2017 年 2017 巻 68 号 p. 231-245
Among contemporary epistemologists of testimony, David Hume is typically taken to be a reductionist, that is, one who asserts that the justification of one’s testimonial beliefs must depend on non-testimonial evidence. In his first Enquiry (“Of Miracles”), according to the standard interpretation of Hume on testimony, he expresses the view that testimony, unlike perception or memory, is not a fundamental source of epistemic justification. Recently, however, this interpretation has been challenged by many scholars who argue that Hume, as a reductionist, would not even attempt to justify testimonial beliefs by appealing to the evidence of ordinary empirical beliefs. But, in his Treatise and first Enquiry, Hume suggests that, in spite of the reductionism, we can still use our evidence of human nature to justify our testimonial beliefs. This leads us to another interpretation of Hume’s reductionism on testimony.
The purpose of this paper is to show that, we can construe Hume, consistently with reductionism, as a sort of virtue epistemologist, and that the standard interpretation of Hume on testimony is inaccurate. To begin with, I examine C. A. J. Coady’s interpretation which formulates Hume’s reductionist thesis and provides some objections to Hume. Then, I discuss the virtue-epistemological interpretation, by S. Wright, of Hume on testimony. In responding to Coady’s objections, she attempts to show that Hume scholars can learn much from the insights of virtue epistemology.
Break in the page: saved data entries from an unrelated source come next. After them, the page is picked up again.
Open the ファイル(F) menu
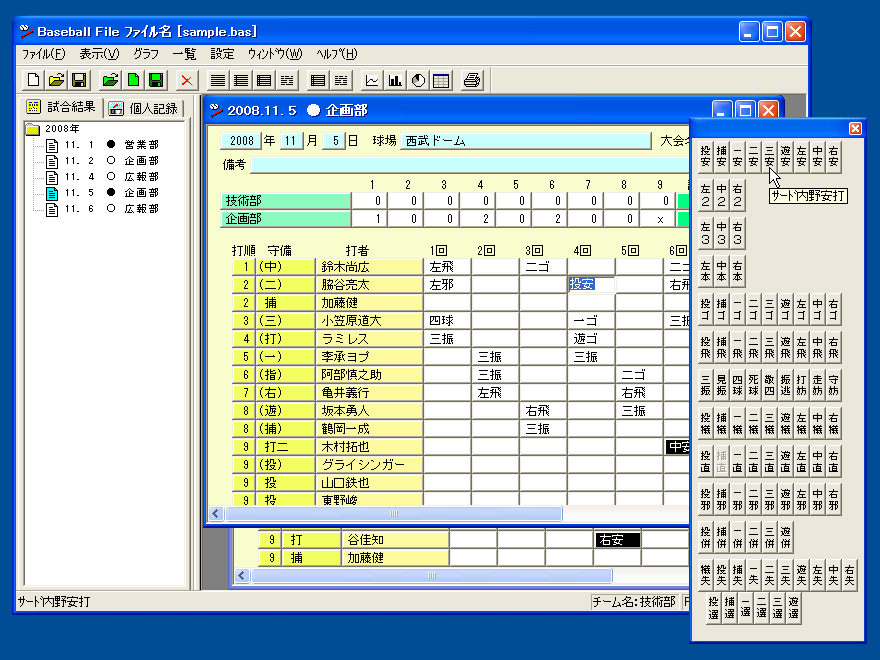The height and width of the screenshot is (660, 880). tap(43, 54)
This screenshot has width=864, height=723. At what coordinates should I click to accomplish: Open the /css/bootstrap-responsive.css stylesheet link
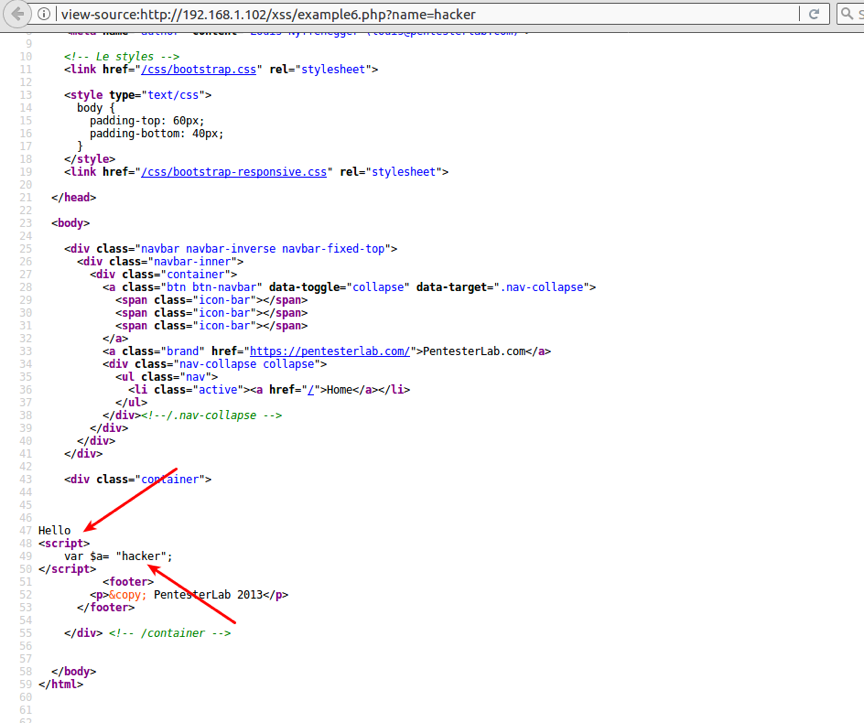click(x=233, y=171)
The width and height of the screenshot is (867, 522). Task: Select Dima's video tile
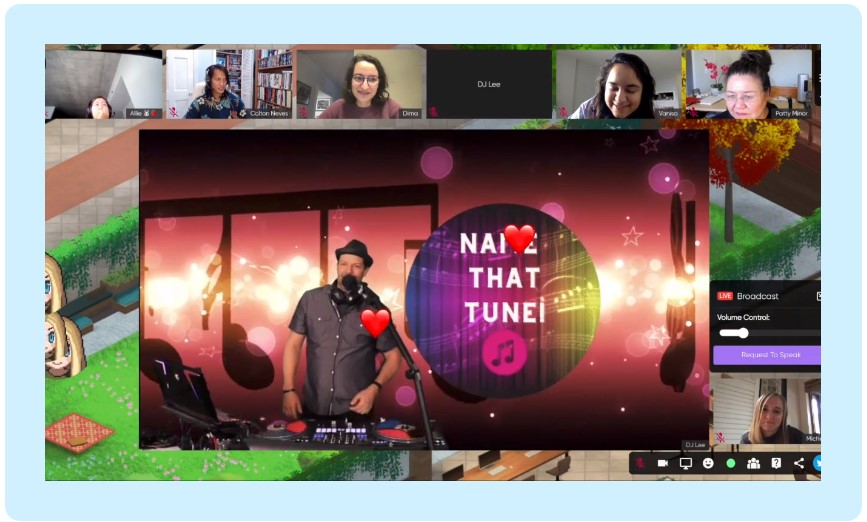point(360,85)
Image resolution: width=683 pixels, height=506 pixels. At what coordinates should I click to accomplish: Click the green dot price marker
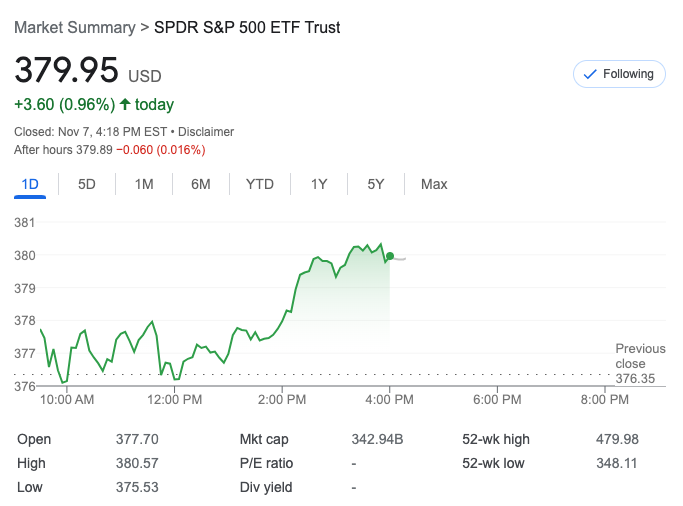coord(390,257)

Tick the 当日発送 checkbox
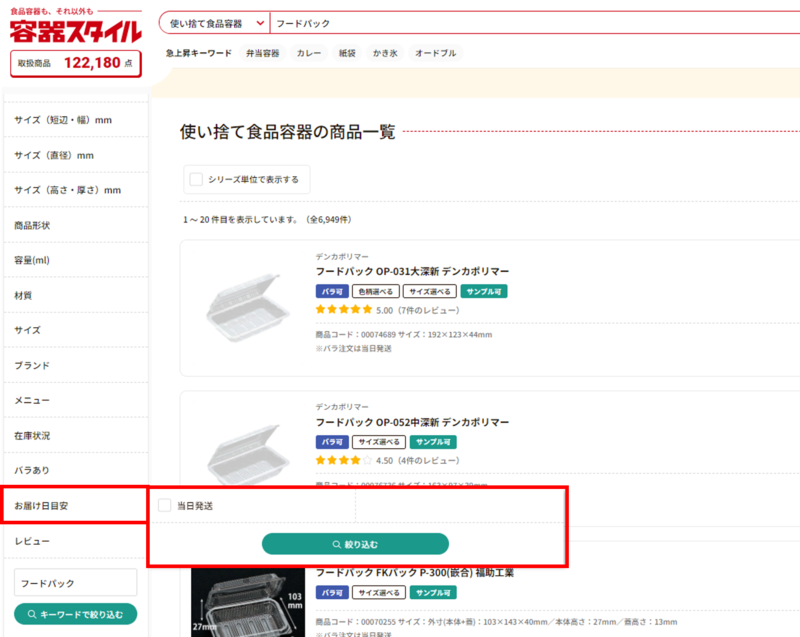click(165, 506)
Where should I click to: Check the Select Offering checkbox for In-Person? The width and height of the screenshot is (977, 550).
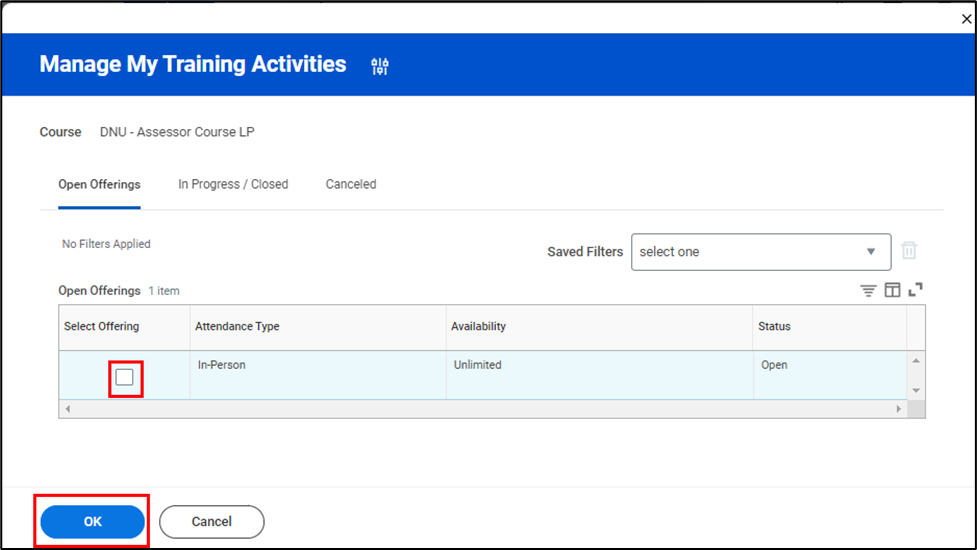(x=125, y=377)
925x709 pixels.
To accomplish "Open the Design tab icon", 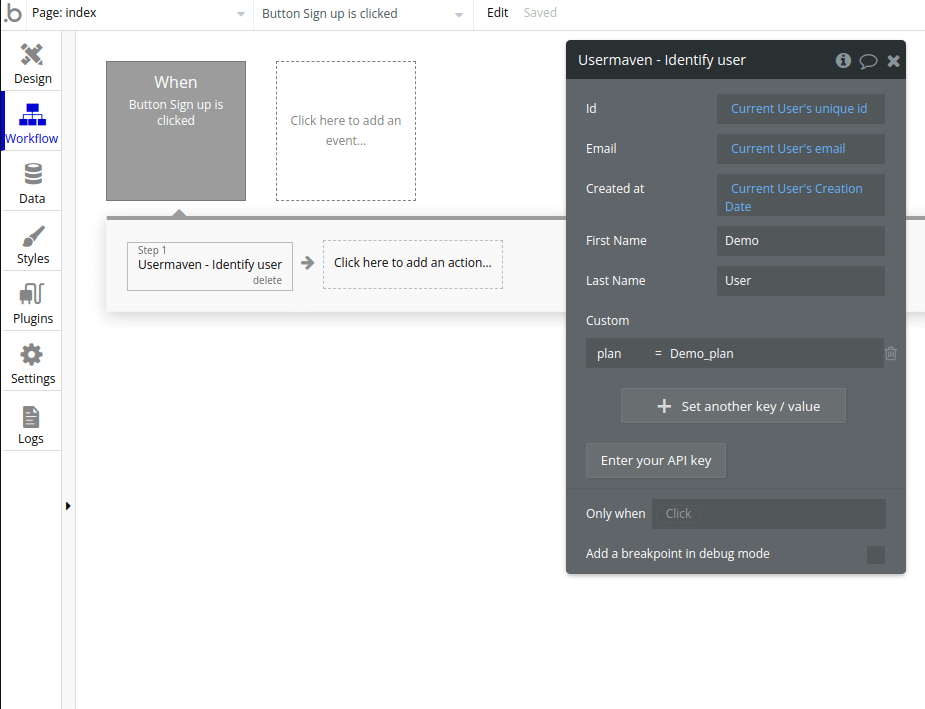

According to her, our interactions with others, combined with the evidence of human nature, give us an insight into the testifier’s virtues. Although her interpretation seems to be attractive, there is still a problem of the hearer which needs to be solved. Finally, I conclude that, taking into account both the testifier’s and the hearer’s virtues, we can adequately defend the virtue-epistemological interpretation of Hume on testimony.